Copy the items below word for word, starting at the line containing "The width and height of the screenshot is (185, 257)." and stopping after the line containing "Action: (x=605, y=351)".

§ DATA SHOWN
....................
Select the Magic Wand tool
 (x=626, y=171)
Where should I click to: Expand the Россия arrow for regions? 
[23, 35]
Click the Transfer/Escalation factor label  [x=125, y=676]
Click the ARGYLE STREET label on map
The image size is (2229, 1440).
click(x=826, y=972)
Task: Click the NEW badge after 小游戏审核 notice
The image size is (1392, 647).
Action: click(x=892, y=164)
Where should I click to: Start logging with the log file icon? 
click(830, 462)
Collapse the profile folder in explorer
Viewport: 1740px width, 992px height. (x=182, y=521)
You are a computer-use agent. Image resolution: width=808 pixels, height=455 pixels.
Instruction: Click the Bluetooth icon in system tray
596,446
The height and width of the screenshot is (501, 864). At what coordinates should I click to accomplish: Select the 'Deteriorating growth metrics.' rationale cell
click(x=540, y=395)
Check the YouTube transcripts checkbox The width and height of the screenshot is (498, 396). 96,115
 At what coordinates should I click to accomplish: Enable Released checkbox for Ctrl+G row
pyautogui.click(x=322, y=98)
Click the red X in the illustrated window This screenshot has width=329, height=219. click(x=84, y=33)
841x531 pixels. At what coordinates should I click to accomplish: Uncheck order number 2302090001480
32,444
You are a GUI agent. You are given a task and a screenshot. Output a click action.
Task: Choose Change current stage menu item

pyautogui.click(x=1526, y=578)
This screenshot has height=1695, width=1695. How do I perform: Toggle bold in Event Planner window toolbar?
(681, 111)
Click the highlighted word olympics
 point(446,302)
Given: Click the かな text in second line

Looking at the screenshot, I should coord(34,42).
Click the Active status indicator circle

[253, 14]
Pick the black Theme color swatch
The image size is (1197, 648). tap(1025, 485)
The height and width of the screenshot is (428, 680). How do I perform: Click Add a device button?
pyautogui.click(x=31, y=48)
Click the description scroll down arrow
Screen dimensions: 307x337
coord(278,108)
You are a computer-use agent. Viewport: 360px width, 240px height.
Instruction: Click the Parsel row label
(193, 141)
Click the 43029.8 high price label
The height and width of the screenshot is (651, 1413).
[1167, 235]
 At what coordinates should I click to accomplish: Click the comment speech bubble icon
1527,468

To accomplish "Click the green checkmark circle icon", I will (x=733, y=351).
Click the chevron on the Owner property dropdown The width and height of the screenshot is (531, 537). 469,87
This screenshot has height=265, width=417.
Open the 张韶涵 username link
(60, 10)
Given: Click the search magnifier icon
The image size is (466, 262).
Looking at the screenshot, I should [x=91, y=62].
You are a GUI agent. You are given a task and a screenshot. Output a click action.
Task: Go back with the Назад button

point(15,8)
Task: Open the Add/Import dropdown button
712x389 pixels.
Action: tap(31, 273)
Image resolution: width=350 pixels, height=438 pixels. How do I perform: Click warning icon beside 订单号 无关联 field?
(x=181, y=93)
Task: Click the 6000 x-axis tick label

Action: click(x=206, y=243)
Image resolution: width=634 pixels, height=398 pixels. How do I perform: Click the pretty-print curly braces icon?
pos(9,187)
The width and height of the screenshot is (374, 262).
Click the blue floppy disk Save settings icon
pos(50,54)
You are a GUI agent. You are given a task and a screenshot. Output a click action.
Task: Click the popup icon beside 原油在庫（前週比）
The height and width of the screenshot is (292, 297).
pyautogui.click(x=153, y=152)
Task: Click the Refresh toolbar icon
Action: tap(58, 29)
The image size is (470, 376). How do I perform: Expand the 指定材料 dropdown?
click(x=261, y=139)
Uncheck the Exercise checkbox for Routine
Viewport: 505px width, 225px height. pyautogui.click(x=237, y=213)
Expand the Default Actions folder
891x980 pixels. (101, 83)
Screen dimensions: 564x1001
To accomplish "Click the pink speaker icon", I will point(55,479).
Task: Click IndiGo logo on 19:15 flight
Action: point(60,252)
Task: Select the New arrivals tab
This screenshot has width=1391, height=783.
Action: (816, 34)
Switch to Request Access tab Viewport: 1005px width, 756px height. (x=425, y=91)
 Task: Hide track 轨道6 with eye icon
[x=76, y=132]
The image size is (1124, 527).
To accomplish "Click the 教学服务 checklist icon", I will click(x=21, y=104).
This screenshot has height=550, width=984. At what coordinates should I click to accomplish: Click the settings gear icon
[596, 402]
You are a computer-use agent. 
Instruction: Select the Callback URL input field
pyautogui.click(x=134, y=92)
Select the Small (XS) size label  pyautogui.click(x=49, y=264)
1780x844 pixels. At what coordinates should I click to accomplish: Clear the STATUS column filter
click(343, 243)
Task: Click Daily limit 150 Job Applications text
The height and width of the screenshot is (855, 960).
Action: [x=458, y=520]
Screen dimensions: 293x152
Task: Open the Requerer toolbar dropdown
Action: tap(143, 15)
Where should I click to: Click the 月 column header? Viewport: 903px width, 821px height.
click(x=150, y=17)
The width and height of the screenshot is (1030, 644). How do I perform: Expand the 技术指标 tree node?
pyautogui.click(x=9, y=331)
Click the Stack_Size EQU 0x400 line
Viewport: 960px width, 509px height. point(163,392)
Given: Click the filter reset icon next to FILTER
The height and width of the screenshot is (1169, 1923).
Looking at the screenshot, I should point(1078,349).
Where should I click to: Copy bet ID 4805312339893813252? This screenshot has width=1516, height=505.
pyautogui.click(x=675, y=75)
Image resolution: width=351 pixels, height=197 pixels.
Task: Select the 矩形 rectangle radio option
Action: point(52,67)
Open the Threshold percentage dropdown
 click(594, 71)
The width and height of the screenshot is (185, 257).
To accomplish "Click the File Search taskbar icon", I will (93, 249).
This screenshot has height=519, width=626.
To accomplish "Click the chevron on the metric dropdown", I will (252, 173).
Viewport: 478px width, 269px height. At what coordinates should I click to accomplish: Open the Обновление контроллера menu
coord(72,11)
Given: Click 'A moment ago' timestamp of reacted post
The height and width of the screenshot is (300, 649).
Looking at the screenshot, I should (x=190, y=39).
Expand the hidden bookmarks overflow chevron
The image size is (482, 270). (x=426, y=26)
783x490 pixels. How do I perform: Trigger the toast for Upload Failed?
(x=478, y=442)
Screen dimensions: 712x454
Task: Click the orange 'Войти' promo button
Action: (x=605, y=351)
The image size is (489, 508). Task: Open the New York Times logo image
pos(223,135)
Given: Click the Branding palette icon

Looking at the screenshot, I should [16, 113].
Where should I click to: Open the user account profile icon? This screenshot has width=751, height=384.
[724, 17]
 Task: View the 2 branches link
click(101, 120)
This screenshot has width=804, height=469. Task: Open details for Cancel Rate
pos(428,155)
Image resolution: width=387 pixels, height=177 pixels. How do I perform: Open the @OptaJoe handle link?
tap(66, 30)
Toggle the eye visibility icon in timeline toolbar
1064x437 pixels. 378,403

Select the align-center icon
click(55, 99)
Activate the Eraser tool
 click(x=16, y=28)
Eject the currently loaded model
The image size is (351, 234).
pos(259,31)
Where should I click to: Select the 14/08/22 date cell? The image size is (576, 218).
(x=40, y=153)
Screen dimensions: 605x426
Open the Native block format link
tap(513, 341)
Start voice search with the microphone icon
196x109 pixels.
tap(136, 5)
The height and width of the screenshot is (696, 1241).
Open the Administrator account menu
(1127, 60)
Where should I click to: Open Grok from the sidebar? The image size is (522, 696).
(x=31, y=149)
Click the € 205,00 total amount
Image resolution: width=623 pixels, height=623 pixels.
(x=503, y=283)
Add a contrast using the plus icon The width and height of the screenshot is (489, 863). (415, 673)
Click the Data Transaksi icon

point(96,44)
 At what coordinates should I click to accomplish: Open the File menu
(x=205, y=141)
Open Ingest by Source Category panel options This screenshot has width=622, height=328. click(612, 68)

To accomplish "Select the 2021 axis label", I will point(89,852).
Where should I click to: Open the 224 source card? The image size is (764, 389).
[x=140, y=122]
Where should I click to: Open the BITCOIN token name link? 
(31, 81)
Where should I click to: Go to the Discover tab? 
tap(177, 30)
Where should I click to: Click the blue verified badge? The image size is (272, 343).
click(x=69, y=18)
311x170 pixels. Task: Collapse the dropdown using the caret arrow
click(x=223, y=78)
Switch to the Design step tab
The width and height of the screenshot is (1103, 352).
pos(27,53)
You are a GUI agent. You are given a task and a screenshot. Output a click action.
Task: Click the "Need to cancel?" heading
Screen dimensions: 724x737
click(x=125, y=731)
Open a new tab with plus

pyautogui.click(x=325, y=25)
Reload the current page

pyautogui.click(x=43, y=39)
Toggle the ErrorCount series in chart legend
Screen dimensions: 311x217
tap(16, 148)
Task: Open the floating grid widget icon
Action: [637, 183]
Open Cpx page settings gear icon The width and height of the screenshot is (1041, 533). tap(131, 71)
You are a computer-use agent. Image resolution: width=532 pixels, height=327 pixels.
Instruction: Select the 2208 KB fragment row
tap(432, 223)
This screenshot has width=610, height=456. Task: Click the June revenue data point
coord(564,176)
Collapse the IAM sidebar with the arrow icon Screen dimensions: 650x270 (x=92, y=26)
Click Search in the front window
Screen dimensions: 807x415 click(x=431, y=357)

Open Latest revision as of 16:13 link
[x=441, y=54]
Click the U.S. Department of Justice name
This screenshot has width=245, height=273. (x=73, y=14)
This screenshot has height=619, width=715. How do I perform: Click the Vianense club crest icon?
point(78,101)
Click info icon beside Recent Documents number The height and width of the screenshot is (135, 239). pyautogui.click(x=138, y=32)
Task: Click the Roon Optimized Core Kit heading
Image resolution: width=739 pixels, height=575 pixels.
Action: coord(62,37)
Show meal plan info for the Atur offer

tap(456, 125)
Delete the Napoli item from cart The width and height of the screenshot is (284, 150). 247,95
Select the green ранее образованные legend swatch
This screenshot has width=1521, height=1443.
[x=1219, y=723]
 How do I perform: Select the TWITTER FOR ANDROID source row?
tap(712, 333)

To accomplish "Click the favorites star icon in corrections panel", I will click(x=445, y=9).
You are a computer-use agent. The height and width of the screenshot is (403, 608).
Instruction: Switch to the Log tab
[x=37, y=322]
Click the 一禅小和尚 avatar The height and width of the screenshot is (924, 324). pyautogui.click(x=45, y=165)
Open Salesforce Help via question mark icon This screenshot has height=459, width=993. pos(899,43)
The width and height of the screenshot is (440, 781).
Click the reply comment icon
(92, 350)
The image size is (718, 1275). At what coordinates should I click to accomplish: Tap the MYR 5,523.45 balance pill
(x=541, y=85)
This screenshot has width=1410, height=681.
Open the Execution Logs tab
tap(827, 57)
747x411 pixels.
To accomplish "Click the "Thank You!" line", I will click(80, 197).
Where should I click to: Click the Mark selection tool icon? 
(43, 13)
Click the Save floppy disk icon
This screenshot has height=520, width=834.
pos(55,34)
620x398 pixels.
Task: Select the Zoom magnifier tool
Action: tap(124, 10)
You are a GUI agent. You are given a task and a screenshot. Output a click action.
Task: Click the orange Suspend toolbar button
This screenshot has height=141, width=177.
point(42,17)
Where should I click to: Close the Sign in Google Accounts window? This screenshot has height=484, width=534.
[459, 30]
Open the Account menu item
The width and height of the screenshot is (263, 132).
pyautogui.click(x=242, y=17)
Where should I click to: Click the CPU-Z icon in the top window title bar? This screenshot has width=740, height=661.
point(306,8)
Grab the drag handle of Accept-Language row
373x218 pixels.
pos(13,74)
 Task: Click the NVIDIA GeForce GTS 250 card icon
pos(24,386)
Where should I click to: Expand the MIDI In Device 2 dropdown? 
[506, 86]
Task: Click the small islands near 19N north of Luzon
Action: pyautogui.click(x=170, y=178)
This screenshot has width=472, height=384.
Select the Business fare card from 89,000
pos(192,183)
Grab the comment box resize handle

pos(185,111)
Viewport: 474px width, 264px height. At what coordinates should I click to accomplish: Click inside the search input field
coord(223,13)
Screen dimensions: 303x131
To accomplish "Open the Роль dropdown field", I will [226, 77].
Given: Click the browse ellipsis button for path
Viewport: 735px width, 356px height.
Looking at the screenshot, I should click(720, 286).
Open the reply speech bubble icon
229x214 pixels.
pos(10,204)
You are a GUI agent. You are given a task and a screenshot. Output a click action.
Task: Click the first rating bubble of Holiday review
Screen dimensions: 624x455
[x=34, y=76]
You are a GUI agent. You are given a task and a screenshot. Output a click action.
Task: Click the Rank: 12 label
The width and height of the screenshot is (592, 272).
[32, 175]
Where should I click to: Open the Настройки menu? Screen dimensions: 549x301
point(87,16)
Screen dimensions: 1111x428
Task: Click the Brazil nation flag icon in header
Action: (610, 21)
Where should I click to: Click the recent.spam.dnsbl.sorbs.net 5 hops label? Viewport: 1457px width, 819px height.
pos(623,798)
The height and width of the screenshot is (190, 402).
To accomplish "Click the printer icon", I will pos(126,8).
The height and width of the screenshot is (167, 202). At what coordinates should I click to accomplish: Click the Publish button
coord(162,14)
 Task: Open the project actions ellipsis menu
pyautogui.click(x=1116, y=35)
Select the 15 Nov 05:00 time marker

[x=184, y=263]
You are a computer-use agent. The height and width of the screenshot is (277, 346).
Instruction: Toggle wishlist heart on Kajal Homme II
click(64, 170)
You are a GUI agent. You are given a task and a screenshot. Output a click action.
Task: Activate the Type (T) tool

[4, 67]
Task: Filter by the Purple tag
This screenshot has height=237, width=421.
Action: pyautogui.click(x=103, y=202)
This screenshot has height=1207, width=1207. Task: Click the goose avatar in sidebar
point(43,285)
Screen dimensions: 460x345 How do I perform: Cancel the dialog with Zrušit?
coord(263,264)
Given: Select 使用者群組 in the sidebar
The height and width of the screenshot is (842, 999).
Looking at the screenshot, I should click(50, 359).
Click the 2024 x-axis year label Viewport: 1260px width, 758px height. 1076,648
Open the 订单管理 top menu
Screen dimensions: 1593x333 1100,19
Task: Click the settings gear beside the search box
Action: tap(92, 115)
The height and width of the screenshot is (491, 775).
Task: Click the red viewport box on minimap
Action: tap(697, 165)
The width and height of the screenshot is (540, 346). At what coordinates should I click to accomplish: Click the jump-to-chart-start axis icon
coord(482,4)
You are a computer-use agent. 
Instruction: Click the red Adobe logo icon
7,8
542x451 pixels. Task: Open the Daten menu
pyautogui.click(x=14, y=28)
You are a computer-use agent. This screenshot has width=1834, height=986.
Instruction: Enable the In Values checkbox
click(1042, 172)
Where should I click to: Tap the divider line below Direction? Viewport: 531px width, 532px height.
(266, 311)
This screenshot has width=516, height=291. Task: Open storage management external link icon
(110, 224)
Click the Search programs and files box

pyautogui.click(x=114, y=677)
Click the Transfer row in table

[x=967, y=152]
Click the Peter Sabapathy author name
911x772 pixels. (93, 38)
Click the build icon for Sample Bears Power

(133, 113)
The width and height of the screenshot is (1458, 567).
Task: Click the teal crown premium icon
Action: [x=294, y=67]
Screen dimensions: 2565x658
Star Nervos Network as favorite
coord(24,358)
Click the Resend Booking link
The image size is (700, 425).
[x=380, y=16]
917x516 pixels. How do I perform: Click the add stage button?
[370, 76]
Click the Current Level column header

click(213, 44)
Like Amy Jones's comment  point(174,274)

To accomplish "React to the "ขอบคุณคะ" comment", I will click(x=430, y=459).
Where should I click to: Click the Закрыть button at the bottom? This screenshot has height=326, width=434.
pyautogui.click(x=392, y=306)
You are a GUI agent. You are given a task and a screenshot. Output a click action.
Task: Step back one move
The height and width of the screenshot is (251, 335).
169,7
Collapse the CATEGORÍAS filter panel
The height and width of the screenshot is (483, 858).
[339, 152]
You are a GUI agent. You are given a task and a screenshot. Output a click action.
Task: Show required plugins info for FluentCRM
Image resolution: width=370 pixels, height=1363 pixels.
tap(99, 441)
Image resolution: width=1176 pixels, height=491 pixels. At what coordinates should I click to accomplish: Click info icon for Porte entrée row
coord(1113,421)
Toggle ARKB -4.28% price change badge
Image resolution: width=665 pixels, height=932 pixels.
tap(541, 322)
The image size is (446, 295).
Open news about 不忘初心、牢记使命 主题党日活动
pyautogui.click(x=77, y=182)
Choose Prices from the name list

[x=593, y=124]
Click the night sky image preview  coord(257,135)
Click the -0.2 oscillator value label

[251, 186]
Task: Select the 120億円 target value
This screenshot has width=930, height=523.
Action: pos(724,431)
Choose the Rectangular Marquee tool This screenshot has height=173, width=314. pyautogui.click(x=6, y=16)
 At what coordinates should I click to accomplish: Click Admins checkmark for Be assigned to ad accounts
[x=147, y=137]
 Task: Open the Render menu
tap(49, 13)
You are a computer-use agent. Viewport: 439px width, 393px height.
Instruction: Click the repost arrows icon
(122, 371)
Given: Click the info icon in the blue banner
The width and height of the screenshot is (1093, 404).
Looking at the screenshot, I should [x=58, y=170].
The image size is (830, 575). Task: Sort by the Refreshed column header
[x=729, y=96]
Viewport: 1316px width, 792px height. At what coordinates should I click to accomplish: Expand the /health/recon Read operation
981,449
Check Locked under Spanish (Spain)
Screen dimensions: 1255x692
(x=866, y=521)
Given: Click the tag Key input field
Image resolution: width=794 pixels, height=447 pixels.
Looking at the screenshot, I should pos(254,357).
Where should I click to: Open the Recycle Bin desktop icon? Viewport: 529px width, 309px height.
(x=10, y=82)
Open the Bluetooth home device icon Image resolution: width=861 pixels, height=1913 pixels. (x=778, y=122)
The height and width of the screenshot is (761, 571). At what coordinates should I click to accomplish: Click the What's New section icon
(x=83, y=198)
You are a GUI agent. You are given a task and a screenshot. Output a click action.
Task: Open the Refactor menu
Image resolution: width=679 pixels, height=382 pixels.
....................
§ PROBLEM SOLUTION
The width and height of the screenshot is (185, 257).
To accomplish "Click the File Search taskbar icon", I will (93, 249).
This screenshot has height=519, width=626.
To accomplish "Click the chevron on the metric dropdown", I will (252, 173).
Viewport: 478px width, 269px height. At what coordinates should I click to accomplish: Open the Обновление контроллера menu
coord(72,11)
Given: Click 'A moment ago' timestamp of reacted post
The height and width of the screenshot is (300, 649).
Looking at the screenshot, I should (x=190, y=39).
Expand the hidden bookmarks overflow chevron
The image size is (482, 270). (x=426, y=26)
783x490 pixels. How do I perform: Trigger the toast for Upload Failed?
(x=478, y=442)
Screen dimensions: 712x454
Task: Click the orange 'Войти' promo button
Action: (x=605, y=351)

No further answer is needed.